Stored records
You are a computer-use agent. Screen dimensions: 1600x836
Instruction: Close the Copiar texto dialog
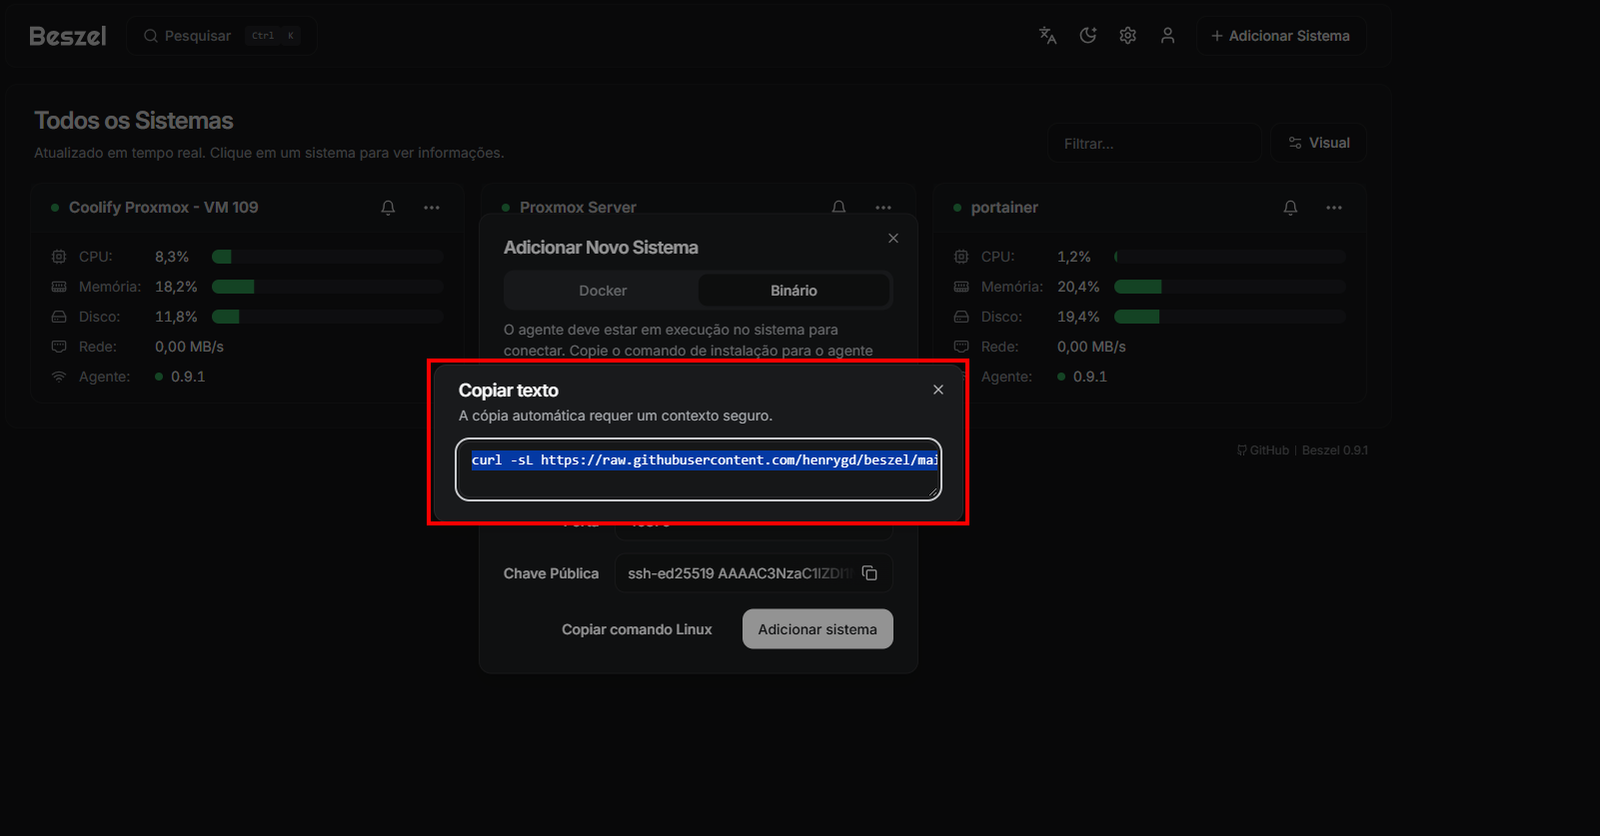click(938, 390)
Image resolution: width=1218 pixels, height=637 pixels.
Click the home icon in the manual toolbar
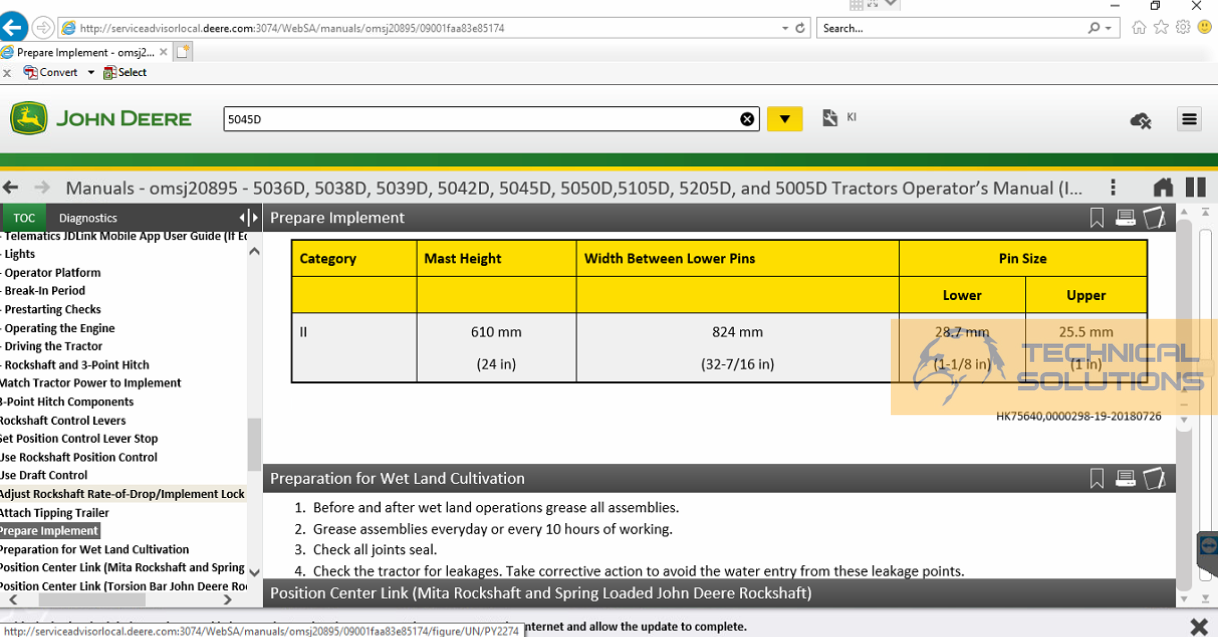pos(1163,187)
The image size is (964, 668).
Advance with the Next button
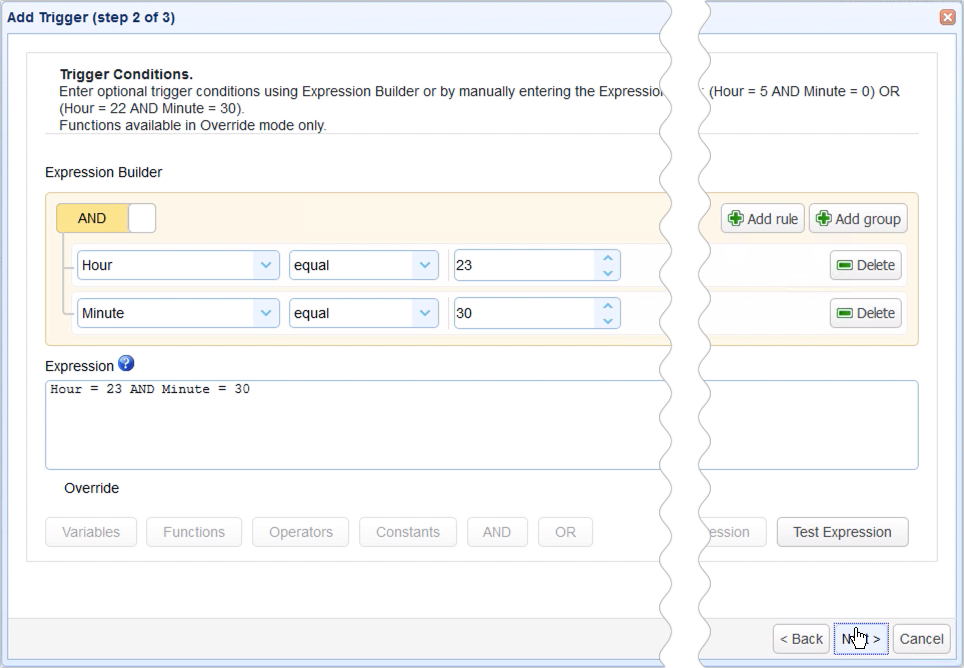862,638
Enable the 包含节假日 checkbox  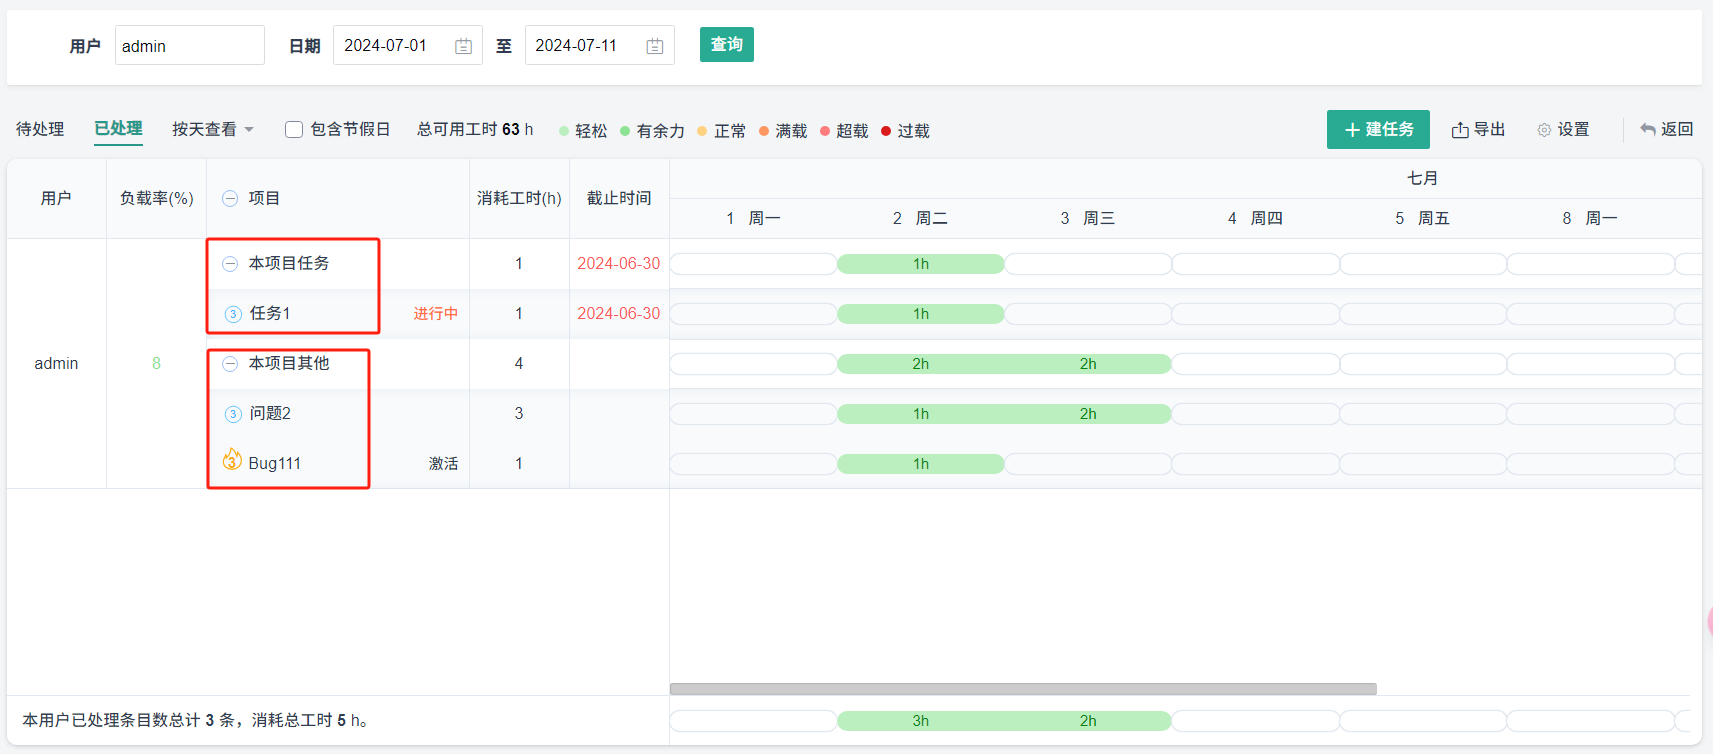tap(294, 129)
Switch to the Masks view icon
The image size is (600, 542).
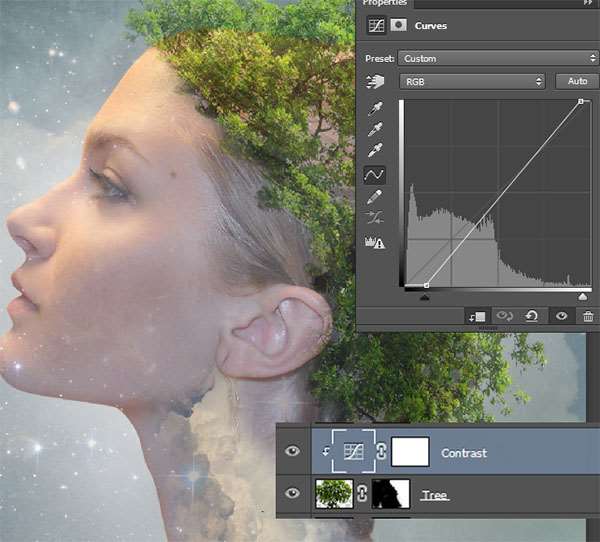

Your objective
Every line holding the string "size" should be copied here, so please find those lines in the data.

Written solution
The image size is (964, 668).
The image size is (600, 542).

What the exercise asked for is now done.